Jim Genia is reporting that Judge Kimba Wood and a representative of the state's Attorney's office agreed that the New York law banning MMA does not apply to amateur events. This loophole may allow the UFC to operate in the state outside the purview of the state athletic commission.


An interesting day in a New York court yesterday appears to have exposed a loophole that may give a boost to the UFC's efforts to promote MMA in that state.

Mixed martial arts has been explicitly banned in NY since 1997. It has been expected that the state legislature would need to pass a new law legalizing and regulating MMA for the UFC to be able to promote events in that state.

Judge Kimba Wood was hearing a motion from the state's Attorney General's office to dismiss a suit filed by Zuffa, parent company of the UFC, against the state claiming that the state's ban on mixed martial arts constituted a violation of their first amendment rights.

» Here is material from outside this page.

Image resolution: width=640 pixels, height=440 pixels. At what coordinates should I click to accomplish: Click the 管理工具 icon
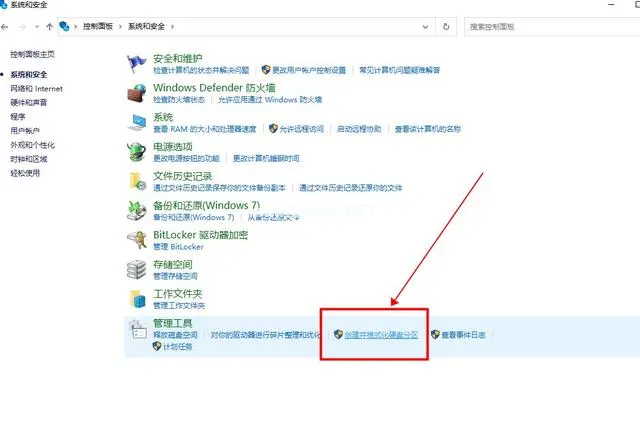coord(137,328)
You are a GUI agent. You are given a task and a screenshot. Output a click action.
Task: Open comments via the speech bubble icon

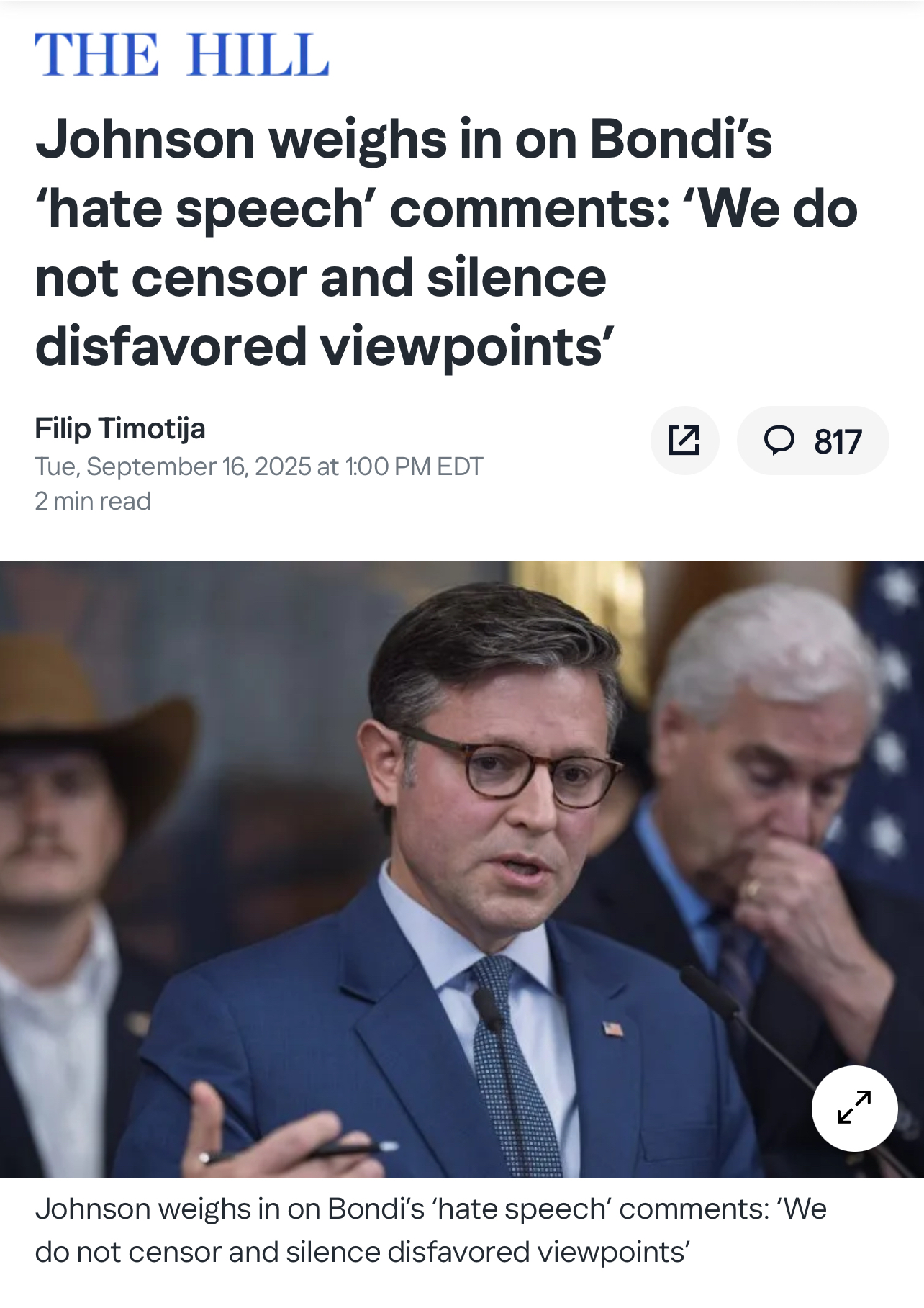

In the course of that hearing representatives of the NY AG office agreed that the state ban on the sport does NOT cover amateur MMA regulated by a third party.

Jim Genia reported at Fightline:

The admission (that a pre-approved third party could put on amateur MMA in the state legally) prompted the counsel representing Zuffa's interests to say that if that were truly the case, then there'd be no further need to pursue the lawsuit - which in turn prompted the presiding Judge Kimba Wood of the U.S District Court of the Southern District of New York to push both sides to immediately settle.


Notwithstanding whether a settlement is reached, the door is now open for Zuffa - or any other MMA promotion - to circumvent the ban by utilizing one of the pre-approved sanctioning bodies enumerated in the statute. Those sanctioning bodies include the World Karate Association (since renamed the World Kickboxing Association, a.k.a. the "WKA"), the Professional Karate Association and the U.S. Judo Association, among others.


"We'll take it," said UFC in-house counsel Timothy Bellamy, who was present at today's proceedings. "We'd rather have the state lift the ban and we go that route first, but we'll know in the next two months if that's going to happen." If it doesn't, said Bellamy, then the UFC would use the third-party-sanctioning option.

It's unclear how this loophole, which seems to pertain only to amateur MMA events would allow the UFC to promote a professional event, but that is the claim Genia makes in his post.

The UFC is hoping to put on a 20th anniversary event in Madison Square Garden this November if the legislature passes a bill legalizing MMA. Yesterday's developments may preclude the necessity of getting new legislation passed although exactly how is unclear at this time.